Not all immunotherapeutics share the same toxicity profile, and there are nuances among the agents in this therapeutic class. While older interleukin-2-based cytokine therapy often induces short-term side effects related to hypotension, nephrotoxicity, and fever, immune checkpoint blockade often has a slower kinetic to the development of irAEs such as colitis, pneumonitis, and endocrinopathies. ¹⁹ Among immune checkpoint inhibitors, anti-CTLA-4 targeting therapy often has a more severe irAE profile compared to anti-PD-1 targeting agents. ²⁰ Cell-based therapy such as chimeric antigen receptor T cells (“CAR-T cells”) are even newer, emerging therapies, which have a unique toxicity profile, sometimes resulting in severe cytokine release syndrome, which necessitates interleukin-6 blockade, ²¹ and/or neurological toxicity. These two different toxicities can occur separately, or concurrently, in a given patient, and are managed quite differently. Novel agents in clinical development targeting other immune cell types will likely induce alternative irAEs that require a multidisciplinary team to diagnose and manage. Few oncologists regret initiating a timely workup of irAEs and early intervention with immunosuppression in patients receiving immunotherapy, and a high index of suspicion with a low threshold to initiate immunosuppression in appropriate cases represents a useful therapeutic paradigm.

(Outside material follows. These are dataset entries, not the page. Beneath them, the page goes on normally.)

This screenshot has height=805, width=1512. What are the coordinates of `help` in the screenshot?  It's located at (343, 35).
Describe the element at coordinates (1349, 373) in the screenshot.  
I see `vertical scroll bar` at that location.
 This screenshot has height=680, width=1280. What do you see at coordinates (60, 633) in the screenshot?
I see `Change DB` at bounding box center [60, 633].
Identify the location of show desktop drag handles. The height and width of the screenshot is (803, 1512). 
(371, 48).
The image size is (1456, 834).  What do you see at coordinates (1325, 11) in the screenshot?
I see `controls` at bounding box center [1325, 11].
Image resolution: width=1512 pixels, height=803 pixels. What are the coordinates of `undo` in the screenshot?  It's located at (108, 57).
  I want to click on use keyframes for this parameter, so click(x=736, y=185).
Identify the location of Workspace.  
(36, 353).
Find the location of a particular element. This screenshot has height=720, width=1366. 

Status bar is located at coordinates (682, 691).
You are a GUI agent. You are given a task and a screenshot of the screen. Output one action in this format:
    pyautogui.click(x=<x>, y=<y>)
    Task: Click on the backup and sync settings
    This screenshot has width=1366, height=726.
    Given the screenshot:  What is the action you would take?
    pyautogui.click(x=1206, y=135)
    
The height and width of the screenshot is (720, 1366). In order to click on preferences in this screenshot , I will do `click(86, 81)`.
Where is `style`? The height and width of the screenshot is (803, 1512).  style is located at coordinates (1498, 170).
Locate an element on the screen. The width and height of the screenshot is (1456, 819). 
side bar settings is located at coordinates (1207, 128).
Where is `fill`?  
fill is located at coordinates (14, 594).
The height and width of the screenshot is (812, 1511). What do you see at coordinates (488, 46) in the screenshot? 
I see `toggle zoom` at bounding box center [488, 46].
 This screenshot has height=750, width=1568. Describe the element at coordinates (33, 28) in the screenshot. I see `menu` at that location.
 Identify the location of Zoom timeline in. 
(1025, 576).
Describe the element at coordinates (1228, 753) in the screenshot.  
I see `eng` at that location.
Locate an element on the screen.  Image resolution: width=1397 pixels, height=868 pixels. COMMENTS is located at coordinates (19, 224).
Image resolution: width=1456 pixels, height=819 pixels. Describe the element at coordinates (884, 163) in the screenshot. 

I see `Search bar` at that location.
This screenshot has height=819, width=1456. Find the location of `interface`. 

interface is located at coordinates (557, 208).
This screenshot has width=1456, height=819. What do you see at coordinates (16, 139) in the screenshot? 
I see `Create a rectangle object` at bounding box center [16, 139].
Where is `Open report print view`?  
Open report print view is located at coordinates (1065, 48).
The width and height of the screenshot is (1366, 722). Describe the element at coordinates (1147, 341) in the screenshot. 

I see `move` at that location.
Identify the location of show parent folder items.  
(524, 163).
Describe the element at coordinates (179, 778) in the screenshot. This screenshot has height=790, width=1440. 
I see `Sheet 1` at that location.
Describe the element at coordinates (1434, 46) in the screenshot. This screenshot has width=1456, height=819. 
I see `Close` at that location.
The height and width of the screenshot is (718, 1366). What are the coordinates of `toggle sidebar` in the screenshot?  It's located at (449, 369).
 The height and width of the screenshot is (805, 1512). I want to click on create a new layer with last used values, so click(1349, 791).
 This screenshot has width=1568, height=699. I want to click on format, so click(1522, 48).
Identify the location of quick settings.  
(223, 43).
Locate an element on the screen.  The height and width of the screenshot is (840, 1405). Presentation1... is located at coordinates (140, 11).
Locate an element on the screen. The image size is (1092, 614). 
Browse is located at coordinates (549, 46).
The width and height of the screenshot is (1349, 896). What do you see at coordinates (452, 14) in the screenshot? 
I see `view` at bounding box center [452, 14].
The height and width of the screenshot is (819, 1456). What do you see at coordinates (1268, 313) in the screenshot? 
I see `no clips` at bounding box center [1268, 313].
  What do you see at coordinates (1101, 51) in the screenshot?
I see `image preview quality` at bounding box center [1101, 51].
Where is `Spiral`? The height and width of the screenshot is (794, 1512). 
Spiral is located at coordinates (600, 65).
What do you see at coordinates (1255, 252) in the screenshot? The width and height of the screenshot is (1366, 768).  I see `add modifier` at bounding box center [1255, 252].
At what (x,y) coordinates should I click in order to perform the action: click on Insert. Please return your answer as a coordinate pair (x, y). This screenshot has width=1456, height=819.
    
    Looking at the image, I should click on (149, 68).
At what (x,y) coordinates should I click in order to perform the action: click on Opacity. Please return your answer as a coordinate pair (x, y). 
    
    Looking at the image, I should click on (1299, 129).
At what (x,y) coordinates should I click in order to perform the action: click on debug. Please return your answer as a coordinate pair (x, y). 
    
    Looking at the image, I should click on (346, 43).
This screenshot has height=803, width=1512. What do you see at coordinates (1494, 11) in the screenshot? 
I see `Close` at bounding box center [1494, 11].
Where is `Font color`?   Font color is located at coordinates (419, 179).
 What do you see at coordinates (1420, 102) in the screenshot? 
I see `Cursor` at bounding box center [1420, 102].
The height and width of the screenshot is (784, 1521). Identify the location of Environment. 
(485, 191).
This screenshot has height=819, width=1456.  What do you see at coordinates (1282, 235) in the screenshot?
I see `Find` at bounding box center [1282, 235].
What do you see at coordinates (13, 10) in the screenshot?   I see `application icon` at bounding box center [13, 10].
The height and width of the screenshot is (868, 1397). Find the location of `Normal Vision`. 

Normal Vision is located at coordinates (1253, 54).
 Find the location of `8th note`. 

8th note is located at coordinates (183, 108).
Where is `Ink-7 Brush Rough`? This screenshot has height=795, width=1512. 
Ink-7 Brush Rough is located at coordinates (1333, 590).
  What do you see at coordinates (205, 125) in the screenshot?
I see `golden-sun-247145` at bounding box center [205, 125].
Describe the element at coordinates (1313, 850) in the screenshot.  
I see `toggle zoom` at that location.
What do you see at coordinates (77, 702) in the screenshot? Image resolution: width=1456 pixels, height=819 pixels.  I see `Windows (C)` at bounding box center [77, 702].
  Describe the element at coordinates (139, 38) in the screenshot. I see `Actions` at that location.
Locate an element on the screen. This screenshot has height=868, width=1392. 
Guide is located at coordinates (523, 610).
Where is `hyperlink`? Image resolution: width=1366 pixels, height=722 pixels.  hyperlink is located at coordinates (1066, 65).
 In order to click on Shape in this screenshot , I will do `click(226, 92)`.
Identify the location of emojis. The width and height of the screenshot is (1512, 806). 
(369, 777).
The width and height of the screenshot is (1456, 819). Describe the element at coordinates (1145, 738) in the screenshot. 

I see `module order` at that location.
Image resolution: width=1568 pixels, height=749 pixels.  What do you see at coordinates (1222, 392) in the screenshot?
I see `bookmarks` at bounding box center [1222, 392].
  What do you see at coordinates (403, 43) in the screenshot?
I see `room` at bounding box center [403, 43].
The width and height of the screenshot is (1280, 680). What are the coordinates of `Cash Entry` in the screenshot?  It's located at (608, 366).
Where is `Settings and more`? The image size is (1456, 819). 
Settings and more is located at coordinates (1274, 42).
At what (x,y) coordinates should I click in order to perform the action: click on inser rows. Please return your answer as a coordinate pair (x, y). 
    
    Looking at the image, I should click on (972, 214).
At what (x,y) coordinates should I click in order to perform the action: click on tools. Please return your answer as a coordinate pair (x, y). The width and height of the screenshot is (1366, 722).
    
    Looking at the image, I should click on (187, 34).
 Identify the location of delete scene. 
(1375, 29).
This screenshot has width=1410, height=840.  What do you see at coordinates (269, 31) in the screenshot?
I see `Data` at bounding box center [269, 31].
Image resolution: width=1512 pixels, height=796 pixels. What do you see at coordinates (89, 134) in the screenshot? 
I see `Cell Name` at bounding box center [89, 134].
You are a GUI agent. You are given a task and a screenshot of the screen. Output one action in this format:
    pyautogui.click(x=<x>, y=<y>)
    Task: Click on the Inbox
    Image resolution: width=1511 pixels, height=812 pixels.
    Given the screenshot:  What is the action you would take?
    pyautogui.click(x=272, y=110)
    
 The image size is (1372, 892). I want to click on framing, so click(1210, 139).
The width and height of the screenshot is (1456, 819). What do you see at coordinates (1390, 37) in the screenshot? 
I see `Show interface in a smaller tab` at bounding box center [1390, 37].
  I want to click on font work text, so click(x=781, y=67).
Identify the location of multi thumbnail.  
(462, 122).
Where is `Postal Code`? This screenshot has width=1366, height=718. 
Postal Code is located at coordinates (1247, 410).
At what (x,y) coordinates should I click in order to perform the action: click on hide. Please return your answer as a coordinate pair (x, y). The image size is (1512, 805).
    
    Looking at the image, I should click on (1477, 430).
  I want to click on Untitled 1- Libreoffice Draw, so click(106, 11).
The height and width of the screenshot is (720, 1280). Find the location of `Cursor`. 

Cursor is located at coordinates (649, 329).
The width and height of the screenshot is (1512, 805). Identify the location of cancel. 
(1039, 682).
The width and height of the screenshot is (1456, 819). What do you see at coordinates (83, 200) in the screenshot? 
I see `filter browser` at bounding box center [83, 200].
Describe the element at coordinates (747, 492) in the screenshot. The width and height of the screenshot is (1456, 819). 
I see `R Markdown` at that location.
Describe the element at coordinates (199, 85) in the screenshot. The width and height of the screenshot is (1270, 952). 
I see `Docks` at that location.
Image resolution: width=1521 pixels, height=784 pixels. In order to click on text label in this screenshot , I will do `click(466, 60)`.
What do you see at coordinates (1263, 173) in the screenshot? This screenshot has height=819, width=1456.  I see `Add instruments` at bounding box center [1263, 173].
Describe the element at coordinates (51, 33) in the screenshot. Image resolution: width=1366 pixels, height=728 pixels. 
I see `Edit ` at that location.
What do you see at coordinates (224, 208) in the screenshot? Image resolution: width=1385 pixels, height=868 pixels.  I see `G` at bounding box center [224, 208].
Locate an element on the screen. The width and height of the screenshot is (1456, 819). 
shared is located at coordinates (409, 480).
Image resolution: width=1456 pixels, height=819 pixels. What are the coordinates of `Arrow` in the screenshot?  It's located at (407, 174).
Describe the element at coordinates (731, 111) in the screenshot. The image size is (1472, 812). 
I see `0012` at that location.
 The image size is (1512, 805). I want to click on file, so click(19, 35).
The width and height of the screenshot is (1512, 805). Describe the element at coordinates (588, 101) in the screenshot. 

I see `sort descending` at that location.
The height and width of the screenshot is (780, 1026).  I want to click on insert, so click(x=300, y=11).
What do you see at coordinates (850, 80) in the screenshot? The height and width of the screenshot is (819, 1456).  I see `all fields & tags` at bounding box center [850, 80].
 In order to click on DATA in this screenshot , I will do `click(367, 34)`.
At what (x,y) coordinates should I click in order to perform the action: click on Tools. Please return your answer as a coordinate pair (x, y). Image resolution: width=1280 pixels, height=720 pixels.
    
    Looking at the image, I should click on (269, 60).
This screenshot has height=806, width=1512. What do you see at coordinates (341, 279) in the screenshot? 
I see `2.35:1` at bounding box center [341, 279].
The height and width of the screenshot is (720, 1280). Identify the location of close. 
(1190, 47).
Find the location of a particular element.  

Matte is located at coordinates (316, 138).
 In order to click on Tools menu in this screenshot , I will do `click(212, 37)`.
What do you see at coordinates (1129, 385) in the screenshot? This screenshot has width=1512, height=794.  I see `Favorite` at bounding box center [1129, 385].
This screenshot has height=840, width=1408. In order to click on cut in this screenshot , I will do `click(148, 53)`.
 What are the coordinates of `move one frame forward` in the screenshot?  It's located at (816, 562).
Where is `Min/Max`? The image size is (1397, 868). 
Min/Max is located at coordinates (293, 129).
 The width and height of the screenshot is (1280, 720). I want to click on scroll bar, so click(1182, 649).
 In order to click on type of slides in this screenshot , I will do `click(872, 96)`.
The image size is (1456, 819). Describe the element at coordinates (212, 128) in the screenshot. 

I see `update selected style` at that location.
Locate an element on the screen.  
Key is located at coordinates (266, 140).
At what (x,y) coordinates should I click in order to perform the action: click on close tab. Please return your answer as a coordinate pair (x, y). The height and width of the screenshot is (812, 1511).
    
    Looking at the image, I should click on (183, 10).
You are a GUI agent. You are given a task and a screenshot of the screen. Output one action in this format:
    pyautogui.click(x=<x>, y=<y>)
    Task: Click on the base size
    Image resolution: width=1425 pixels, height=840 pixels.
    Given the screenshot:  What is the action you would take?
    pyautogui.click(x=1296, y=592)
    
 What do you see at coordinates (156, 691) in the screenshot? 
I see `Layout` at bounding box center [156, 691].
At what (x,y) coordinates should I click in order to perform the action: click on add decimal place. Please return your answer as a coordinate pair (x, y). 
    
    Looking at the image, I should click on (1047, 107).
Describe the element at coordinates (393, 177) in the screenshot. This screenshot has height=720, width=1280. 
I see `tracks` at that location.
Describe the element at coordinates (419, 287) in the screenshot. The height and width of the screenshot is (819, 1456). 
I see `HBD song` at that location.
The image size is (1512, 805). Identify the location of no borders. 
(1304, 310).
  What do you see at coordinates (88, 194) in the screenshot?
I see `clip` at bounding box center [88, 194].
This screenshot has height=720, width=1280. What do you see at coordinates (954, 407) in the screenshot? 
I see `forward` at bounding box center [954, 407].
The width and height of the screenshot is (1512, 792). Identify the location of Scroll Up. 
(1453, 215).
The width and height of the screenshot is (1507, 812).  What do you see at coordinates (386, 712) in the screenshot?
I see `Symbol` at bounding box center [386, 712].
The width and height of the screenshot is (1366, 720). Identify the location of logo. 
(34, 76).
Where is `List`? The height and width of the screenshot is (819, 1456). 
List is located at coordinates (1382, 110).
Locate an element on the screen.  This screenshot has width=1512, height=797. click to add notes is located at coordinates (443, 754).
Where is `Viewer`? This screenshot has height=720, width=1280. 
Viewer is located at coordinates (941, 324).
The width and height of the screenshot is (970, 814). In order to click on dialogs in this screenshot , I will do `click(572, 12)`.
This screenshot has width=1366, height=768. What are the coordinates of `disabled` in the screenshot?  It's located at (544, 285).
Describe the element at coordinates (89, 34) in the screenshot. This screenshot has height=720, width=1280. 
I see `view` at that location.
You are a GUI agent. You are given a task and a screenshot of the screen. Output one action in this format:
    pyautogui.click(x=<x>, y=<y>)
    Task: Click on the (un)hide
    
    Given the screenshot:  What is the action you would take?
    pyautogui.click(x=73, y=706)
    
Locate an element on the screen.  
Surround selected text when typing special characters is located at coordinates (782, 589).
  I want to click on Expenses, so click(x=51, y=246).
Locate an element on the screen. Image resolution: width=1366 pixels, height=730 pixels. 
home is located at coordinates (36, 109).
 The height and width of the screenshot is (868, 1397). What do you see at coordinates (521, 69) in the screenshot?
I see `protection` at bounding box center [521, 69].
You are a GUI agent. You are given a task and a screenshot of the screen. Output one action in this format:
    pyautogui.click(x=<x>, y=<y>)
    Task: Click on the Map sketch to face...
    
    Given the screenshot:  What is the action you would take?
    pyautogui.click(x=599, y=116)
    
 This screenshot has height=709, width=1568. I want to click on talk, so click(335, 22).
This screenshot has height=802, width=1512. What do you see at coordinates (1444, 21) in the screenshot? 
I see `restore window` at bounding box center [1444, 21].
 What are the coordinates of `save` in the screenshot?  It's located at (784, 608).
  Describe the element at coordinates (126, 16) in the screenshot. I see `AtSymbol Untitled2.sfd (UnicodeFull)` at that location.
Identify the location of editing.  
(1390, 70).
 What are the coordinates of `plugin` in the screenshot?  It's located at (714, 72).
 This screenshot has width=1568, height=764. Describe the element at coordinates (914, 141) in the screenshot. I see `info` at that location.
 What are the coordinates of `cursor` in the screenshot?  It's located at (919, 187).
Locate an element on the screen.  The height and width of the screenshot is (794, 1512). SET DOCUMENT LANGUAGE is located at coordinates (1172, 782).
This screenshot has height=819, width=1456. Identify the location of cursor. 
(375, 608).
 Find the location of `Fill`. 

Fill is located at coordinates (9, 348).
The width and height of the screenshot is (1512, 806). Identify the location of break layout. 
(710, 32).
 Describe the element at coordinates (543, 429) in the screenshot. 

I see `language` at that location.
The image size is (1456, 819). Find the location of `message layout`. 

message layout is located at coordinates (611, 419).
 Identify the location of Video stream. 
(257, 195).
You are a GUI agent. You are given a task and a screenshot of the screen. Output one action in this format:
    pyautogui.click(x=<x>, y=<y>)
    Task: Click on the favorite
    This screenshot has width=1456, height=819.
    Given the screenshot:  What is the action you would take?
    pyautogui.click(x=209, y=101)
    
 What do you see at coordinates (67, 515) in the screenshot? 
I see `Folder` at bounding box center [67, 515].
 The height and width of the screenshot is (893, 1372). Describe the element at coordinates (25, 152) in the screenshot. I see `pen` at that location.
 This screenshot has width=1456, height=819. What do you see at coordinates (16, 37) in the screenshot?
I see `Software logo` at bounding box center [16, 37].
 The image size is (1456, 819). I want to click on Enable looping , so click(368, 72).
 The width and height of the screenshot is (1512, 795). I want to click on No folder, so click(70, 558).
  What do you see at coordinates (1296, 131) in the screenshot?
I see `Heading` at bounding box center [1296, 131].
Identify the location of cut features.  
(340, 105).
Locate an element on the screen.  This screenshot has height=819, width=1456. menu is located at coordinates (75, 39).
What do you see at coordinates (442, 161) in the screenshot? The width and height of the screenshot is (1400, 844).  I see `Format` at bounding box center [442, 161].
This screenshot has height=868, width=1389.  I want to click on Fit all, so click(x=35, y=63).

Tip 10. Palliative care clinicians play an important role in addressing prognostic uncertainty experienced by oncologists and patients receiving immunotherapies

As we learn to manage new side effects, treatment schedules, and monitoring with immunotherapeutics, the role of palliative care clinicians in assisting with prognostic and diagnostic uncertainty in oncology continues to grow. Clinicians must maintain their charge of balancing hope with reality, and it is important to discuss efficacy uncertainty with our patients. While some patients may experience a dramatic response, ²² others may derive minimal benefit. With the onset of immuno-oncology, new conversations arise as follows: managing anxiety during the lengthy tumor marker discovery process, celebrating when tumor markers with targeted treatments are discovered, and grieving when they are absent. ²³

Prognostic knowledge is upended in the immunotherapy era in patients with previously predictable time courses. Patients with solid tumor stage IV malignancy once thought to be nearing end of life may now be candidates for new treatments that could even lead to cure, prolonged remissions, or clinically meaningful disease stabilization that can improve patients' overall well-being and quality of life. Oncology and palliative care clinicians should engage in continued education and dialogue to assist patients and caregivers with advance care planning in the setting of prognostic uncertainty. While tumor-directed therapy at the end of life has previously been recognized to compromise quality of life,^24,25 immunotherapeutics challenge this assumption.

Conclusions

As palliative care involvement in the care of patients with cancer continues to grow and move further upstream, palliative care clinicians will increasingly be faced with the challenges presented by evolving cancer-targeted treatments such as immunotherapies. The associated unique adverse events compared to conventional cytotoxic chemotherapies pose their own diagnostic and treatment dilemmas, and supportive care practices continue to evolve among these agents. In addition, palliative care specialists are challenged with managing patient expectations and uncertainty regarding outcomes, made more difficult with the presence of “exceptional responders.” The role of palliative care specialists in the care of cancer patients receiving immunotherapies will continue to grow with multiple opportunities to collaborate with our oncology colleagues to provide the best care now.